Results on Running Time : Float, Column-Major

Overview

Legend

CPP_BLOCK 1 1 : plain C++ implementation - baseline
NEON 8 1 : NEON with the loop unrolling of factor 8, single thread
NEON 8 8 : NEON with the loop unrolling of factor 8, 8 threads
BLAS 1 1 : combination of cblas_sgemv(), vDSP_vdiv(), and vDSP_vsbm().
METAL DEFAULT 0 0 : Metal kernel, threads over rows, loop over columns

Plots: Mac Mini M1 2020 8 GB

Plots: iPhone 13 mini 256 GB

Remarks

'BLAS 1 1' performs best among the CPU implementations.
The overhead of METAL implementation is amortized around the size (2K, 2K) and exceeds the performance of BLAS beyond that size.

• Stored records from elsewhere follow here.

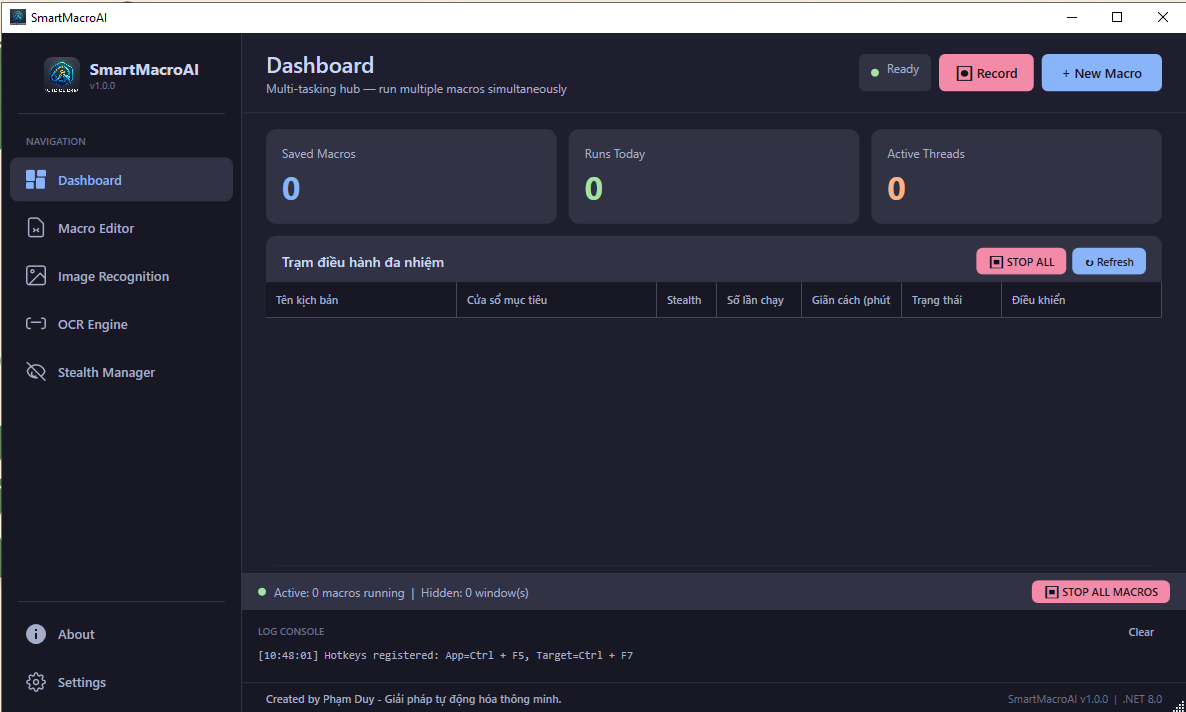The image size is (1186, 712).
Task: Click STOP ALL MACROS in the status bar
Action: pos(1100,591)
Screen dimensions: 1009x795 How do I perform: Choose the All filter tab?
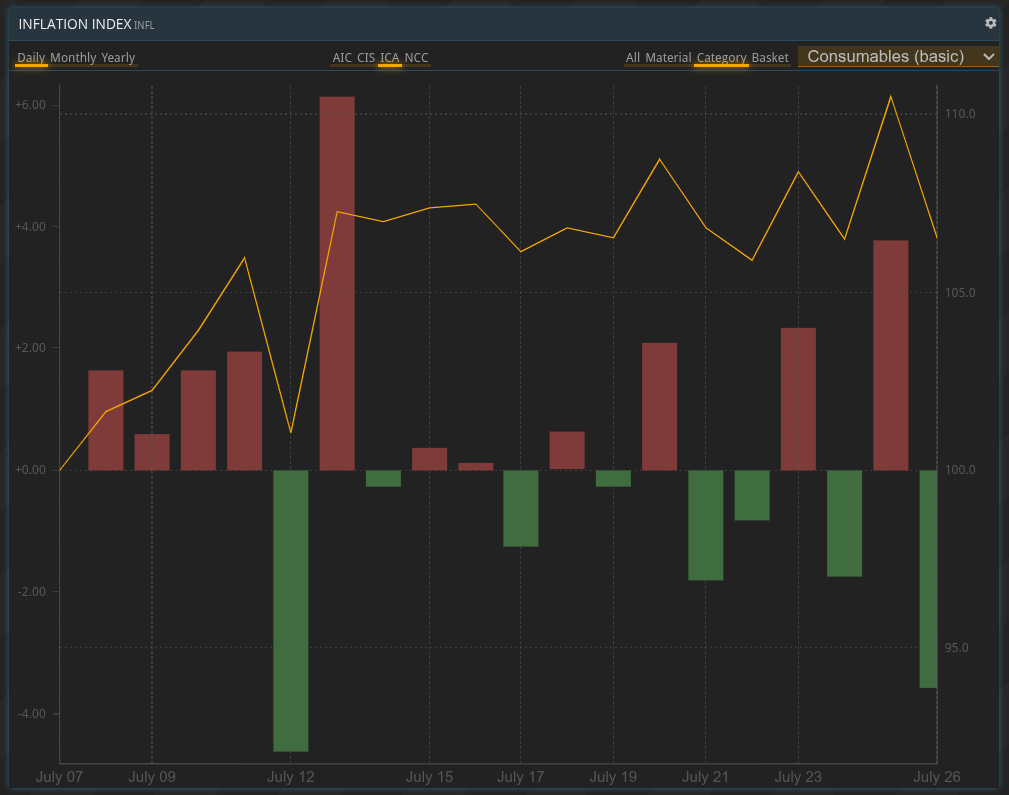point(633,57)
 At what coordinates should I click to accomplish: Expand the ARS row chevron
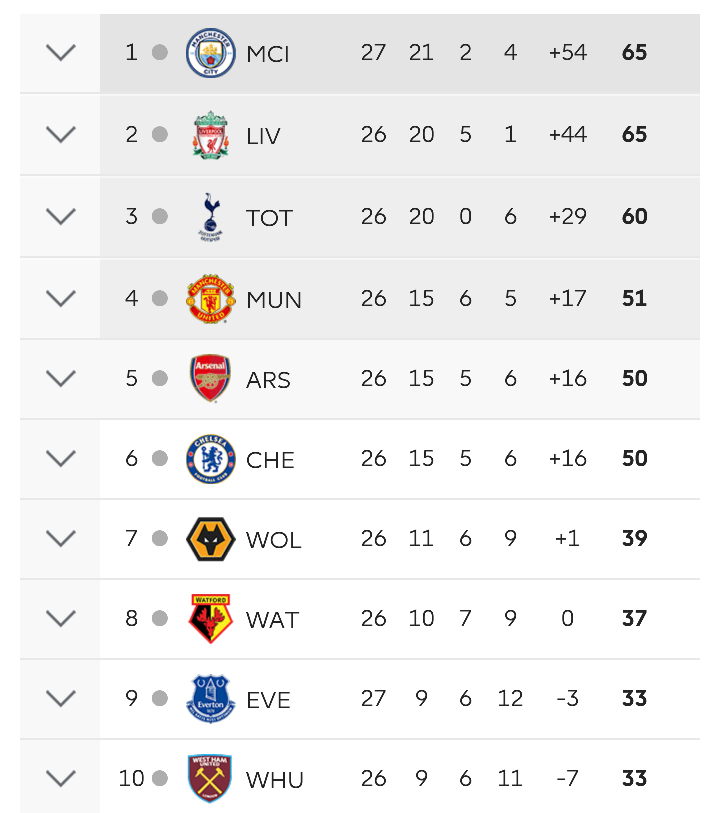pos(61,379)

Comparison among NEON Loop unrolling

Legend

NEON 1 1 : NEON with no loop unrolling, single thread
NEON 2 1 : NEON with loop unrolling factor 2, single thread
NEON 4 1 : NEON with loop unrolling factor 4, single thread
NEON 8 1: NEON with loop unrolling factor 8, single thread

Plots: Mac Mini M1 2020 8 GB

Plots: iPhone 13 mini 256 GB

Remarks

There is a clear benefit in using NEON intrinsics, and explicit loop unrolling.

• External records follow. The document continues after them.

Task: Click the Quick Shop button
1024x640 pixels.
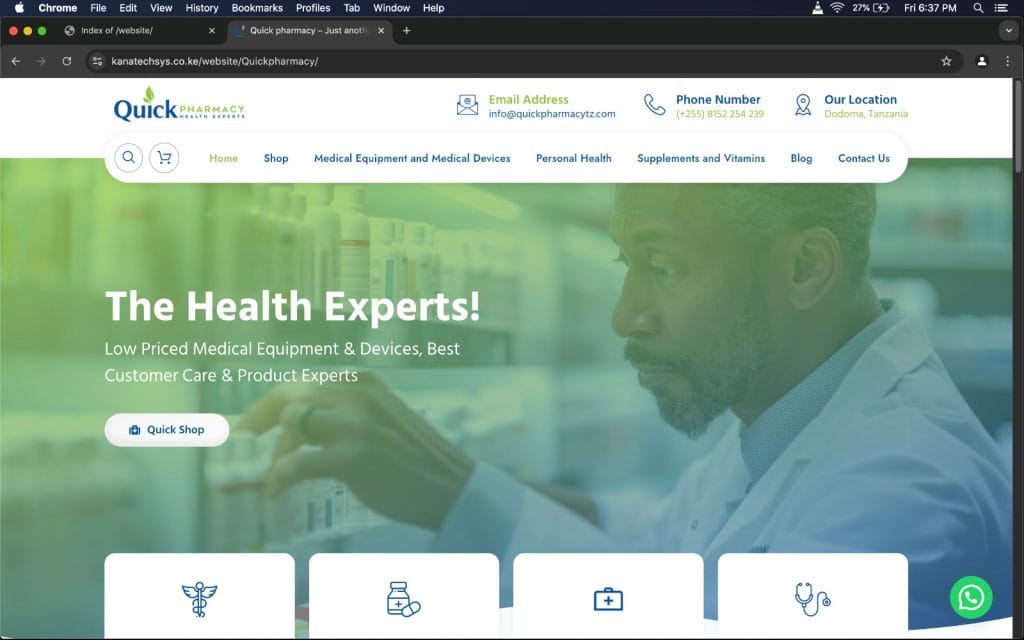Action: point(167,429)
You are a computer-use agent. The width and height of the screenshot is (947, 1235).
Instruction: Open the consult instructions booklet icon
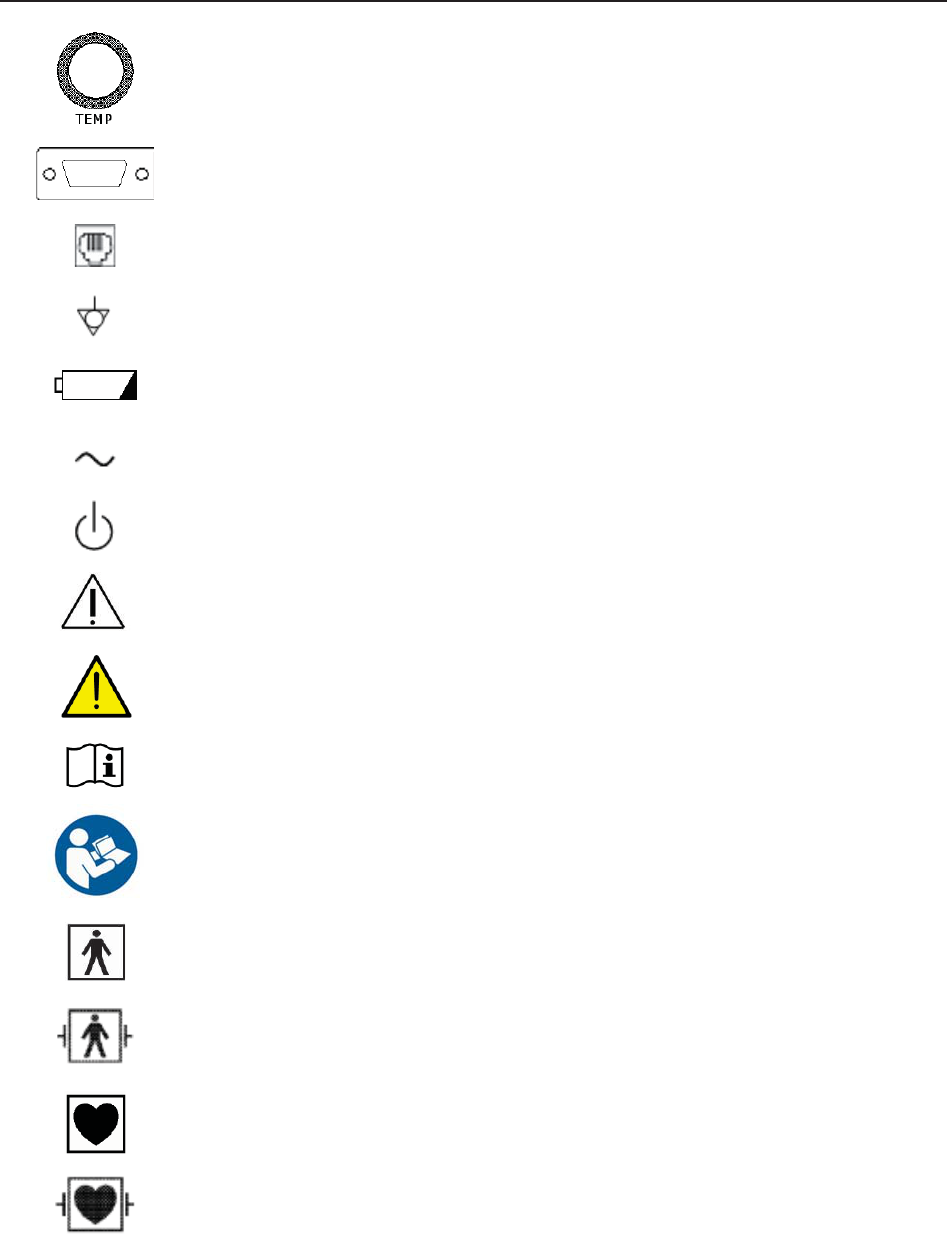(95, 768)
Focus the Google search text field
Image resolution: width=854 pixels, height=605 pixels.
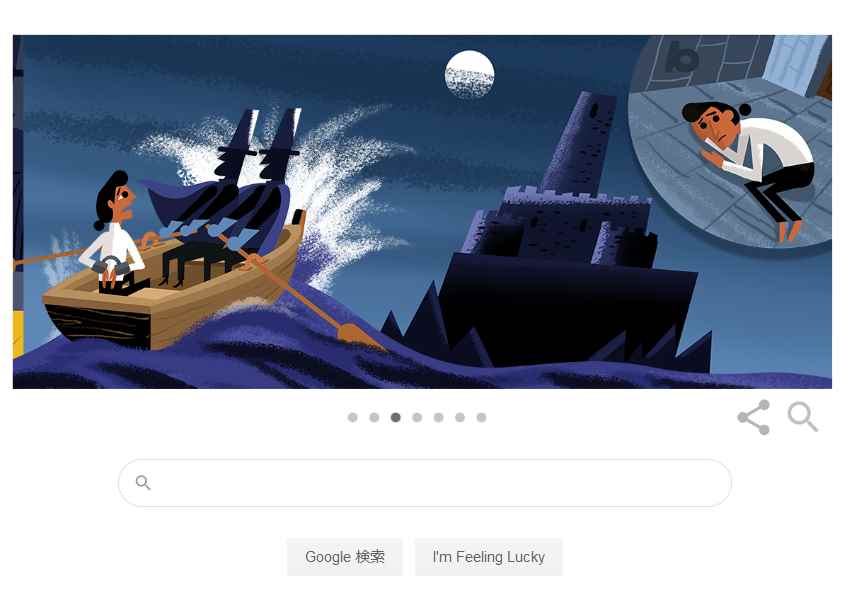[425, 483]
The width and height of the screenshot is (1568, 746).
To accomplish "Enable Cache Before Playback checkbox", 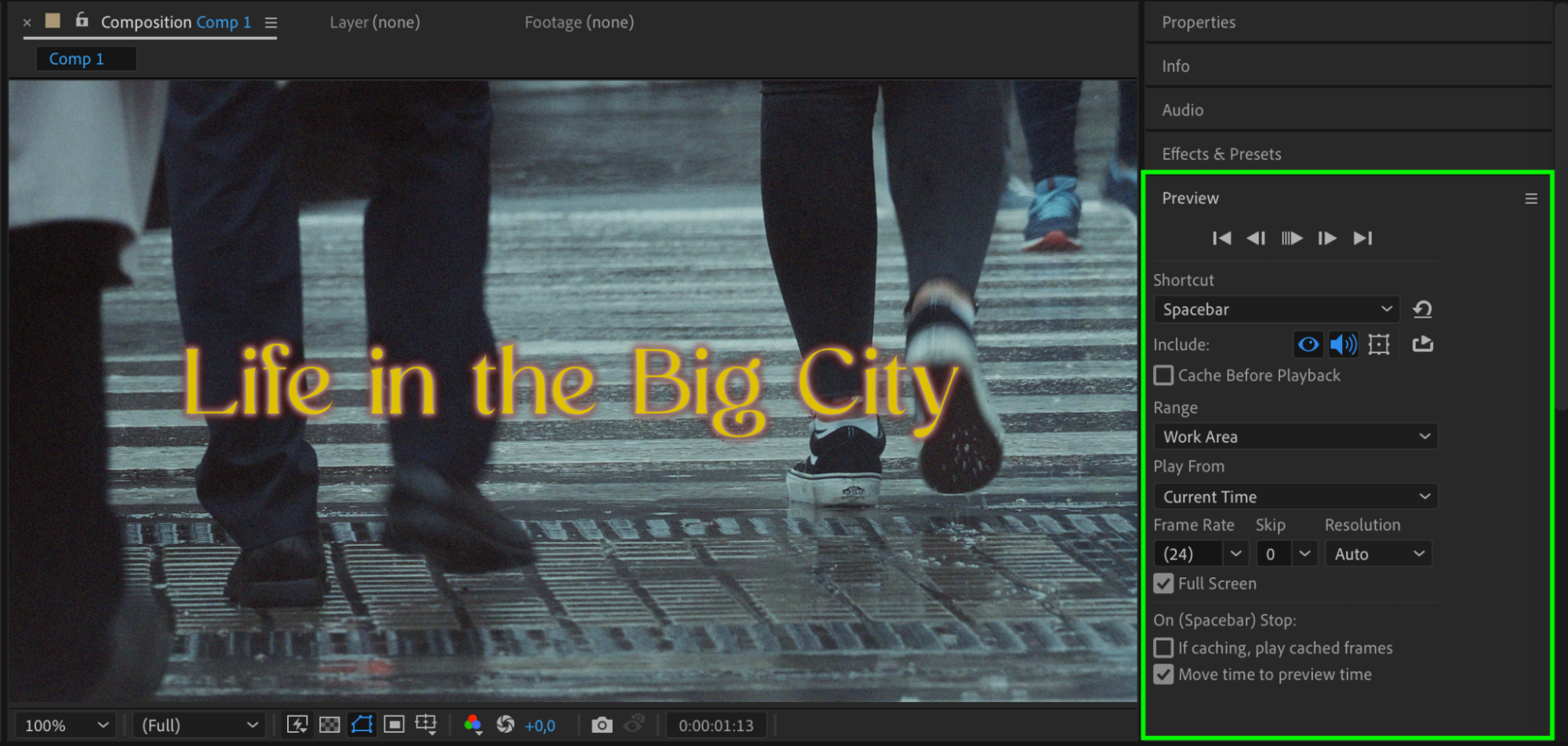I will (x=1164, y=376).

Comparison among NEON Multithreads

Legend

NEON 8 1 : NEON with loop unrolling factor 8, single thread
NEON 8 2 : NEON with loop unrolling factor 8, 2 threads
NEON 8 4 : NEON with loop unrolling factor 8, 4 threads
NEON 8 8 : NEON with loop unrolling factor 8, 8 threads

Plots: Mac Mini M1 2020 8 GB

Plots: iPhone 13 mini 256 GB

Remarks

There is a clear benefit in multithreading the NEON implementation. The overhead of synchronizing the threads is amortized around (512, 512).